Görev
Aşağıdaki kayıtlardan, "Image resolution: width=800" ifadesinin geçtiği satırla başlayıp "Follow the Learn" ifadesinin geçtiği satırla biten bölümü, iki uç satır da dahil olmak üzere hiçbir değişiklik yapmadan aktarın. Bu aralığın dışındaki satırları almayın.

Verilen kayıtlar
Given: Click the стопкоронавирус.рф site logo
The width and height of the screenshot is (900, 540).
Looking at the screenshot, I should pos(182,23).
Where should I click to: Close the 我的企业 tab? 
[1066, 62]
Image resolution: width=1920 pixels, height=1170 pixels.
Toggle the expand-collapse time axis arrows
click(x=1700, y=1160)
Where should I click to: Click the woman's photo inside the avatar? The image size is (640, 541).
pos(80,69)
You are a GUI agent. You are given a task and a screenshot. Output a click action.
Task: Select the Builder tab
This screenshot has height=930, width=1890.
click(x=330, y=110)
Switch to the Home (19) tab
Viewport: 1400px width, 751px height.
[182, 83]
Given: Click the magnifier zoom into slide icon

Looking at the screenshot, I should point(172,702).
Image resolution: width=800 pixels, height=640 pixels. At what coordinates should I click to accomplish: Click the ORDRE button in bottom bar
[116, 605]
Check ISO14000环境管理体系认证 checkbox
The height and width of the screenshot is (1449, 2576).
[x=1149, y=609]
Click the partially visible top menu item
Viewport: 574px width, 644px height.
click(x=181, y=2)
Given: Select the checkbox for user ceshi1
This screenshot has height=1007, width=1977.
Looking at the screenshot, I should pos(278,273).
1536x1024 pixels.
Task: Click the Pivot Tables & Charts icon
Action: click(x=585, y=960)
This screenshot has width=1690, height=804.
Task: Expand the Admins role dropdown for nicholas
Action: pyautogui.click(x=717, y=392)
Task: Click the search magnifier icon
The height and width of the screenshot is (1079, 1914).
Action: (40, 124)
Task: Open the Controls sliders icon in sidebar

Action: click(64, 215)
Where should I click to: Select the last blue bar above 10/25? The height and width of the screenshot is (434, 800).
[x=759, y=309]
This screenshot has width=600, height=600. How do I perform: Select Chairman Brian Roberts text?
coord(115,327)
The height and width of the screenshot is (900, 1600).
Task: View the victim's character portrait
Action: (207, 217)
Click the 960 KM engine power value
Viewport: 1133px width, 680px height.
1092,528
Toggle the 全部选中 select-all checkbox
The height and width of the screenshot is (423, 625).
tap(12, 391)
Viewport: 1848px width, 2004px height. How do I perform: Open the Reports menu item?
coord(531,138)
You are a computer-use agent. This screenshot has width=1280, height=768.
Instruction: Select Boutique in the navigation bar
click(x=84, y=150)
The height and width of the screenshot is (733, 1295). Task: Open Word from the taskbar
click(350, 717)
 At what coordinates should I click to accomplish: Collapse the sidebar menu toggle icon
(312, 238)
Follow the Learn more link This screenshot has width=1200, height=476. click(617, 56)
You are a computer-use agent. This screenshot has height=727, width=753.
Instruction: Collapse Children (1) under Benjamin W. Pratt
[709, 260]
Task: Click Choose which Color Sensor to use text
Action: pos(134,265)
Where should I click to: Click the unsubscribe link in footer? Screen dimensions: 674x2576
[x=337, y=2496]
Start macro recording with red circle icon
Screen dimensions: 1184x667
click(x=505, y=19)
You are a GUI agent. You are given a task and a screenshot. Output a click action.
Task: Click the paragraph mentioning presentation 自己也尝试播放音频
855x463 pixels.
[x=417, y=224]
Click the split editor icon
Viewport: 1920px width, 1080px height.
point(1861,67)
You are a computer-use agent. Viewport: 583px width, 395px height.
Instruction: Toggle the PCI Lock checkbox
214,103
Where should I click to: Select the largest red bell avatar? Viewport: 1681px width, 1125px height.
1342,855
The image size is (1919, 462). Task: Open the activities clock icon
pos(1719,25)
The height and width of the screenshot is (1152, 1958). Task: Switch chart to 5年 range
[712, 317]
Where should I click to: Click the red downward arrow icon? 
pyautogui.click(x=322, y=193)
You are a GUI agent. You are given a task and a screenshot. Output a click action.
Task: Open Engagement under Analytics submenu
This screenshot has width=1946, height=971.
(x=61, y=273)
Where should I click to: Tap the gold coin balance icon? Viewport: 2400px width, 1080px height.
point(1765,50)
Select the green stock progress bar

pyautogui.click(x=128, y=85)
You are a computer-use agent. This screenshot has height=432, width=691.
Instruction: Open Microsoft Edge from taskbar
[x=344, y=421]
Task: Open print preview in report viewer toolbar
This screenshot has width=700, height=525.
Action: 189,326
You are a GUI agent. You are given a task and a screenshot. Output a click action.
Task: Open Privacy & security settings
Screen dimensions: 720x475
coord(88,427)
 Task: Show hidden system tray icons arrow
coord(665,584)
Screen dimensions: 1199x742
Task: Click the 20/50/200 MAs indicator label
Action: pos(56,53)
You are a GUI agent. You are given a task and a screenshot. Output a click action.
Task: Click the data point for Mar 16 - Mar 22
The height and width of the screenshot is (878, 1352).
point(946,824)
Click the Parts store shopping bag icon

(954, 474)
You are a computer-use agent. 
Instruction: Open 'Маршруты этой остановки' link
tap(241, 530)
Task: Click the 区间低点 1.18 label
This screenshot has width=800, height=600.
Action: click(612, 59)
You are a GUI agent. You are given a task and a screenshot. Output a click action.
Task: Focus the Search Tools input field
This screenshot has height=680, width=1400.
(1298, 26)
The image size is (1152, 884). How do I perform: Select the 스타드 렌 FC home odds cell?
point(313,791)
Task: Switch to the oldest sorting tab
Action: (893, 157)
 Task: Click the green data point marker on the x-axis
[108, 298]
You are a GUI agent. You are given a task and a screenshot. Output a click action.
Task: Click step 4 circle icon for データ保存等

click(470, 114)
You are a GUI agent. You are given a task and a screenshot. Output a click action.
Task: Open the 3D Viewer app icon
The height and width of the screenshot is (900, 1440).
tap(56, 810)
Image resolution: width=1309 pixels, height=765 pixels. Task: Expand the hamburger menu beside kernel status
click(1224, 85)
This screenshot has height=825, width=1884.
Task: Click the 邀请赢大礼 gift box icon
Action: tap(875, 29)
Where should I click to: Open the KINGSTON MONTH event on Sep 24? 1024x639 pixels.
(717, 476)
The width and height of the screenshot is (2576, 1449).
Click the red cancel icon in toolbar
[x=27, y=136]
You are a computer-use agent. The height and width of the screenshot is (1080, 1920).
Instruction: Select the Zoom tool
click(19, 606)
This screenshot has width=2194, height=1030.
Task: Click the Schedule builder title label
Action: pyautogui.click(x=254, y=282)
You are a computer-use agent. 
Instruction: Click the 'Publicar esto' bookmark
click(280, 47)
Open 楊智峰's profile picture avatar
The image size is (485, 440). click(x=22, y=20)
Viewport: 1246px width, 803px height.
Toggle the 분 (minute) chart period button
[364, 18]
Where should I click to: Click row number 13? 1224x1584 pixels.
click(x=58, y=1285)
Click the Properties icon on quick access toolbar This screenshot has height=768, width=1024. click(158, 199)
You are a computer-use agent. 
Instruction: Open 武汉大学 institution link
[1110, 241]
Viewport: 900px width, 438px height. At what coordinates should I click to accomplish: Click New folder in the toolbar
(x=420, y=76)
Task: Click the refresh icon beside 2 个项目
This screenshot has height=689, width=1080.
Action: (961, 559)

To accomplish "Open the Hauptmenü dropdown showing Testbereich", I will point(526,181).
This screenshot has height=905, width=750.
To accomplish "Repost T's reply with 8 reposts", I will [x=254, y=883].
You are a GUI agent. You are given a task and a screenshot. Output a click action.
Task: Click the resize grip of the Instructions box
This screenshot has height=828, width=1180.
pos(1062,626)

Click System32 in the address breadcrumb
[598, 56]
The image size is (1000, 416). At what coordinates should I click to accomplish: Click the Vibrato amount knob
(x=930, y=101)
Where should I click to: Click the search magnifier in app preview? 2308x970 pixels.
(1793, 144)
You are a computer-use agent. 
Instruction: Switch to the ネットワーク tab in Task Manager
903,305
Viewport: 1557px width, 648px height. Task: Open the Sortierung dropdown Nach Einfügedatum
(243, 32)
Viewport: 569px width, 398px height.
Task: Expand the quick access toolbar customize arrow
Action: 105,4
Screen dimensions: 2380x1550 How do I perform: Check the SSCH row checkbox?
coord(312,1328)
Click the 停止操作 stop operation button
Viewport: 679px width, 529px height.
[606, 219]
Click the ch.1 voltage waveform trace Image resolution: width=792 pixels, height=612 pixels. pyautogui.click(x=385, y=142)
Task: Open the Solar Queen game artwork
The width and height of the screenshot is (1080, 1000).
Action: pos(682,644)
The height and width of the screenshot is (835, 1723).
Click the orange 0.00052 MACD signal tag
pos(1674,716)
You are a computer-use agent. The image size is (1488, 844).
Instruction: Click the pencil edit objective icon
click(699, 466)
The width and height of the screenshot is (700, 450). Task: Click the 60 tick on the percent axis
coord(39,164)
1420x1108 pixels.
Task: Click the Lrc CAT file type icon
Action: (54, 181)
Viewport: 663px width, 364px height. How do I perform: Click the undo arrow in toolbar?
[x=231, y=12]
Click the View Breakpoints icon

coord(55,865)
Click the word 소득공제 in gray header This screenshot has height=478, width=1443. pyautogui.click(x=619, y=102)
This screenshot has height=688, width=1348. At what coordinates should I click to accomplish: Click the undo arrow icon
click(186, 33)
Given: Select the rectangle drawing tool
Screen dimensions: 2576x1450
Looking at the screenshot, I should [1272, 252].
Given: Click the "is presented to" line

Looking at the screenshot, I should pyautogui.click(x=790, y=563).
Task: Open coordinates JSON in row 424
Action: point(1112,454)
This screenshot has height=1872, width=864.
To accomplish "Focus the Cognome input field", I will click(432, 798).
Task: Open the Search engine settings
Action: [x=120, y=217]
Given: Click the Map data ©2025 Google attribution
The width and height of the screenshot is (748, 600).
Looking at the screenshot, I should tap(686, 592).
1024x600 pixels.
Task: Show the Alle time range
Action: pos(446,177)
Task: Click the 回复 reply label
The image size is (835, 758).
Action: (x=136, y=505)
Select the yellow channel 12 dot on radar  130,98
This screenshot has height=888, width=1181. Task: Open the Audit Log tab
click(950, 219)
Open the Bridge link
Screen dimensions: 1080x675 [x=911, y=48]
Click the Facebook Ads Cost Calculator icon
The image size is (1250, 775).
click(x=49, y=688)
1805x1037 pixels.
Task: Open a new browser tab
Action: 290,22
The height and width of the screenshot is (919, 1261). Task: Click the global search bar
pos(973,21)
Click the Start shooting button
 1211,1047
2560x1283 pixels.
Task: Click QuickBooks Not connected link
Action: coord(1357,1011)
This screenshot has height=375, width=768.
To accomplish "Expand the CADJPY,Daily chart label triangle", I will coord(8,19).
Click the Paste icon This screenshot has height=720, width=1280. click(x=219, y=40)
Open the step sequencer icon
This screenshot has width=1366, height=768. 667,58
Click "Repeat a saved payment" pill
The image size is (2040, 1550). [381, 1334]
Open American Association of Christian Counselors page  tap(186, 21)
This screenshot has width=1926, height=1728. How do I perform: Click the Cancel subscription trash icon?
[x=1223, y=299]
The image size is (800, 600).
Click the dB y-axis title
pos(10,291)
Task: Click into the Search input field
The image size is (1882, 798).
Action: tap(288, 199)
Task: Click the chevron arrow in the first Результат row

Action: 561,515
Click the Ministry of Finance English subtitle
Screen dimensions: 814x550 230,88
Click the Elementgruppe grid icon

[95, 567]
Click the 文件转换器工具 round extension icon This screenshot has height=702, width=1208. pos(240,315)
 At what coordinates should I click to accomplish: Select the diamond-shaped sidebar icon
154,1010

Görevin çözümü
Image resolution: width=800 pixels, height=640 pixels. At what coordinates should I click to accomplish: Click the ORDRE button in bottom bar
[116, 605]
Check ISO14000环境管理体系认证 checkbox
The height and width of the screenshot is (1449, 2576).
[x=1149, y=609]
Click the partially visible top menu item
Viewport: 574px width, 644px height.
click(x=181, y=2)
Given: Select the checkbox for user ceshi1
This screenshot has height=1007, width=1977.
Looking at the screenshot, I should pos(278,273).
1536x1024 pixels.
Task: Click the Pivot Tables & Charts icon
Action: click(x=585, y=960)
This screenshot has width=1690, height=804.
Task: Expand the Admins role dropdown for nicholas
Action: pyautogui.click(x=717, y=392)
Task: Click the search magnifier icon
The height and width of the screenshot is (1079, 1914).
Action: (40, 124)
Task: Open the Controls sliders icon in sidebar

Action: click(64, 215)
Where should I click to: Select the last blue bar above 10/25? The height and width of the screenshot is (434, 800).
[x=759, y=309]
This screenshot has width=600, height=600. How do I perform: Select Chairman Brian Roberts text?
coord(115,327)
The height and width of the screenshot is (900, 1600).
Task: View the victim's character portrait
Action: (207, 217)
Click the 960 KM engine power value
Viewport: 1133px width, 680px height.
1092,528
Toggle the 全部选中 select-all checkbox
The height and width of the screenshot is (423, 625).
tap(12, 391)
Viewport: 1848px width, 2004px height. How do I perform: Open the Reports menu item?
coord(531,138)
You are a computer-use agent. This screenshot has width=1280, height=768.
Instruction: Select Boutique in the navigation bar
click(x=84, y=150)
The height and width of the screenshot is (733, 1295). Task: Open Word from the taskbar
click(350, 717)
 At what coordinates should I click to accomplish: Collapse the sidebar menu toggle icon
(312, 238)
Follow the Learn more link This screenshot has width=1200, height=476. click(617, 56)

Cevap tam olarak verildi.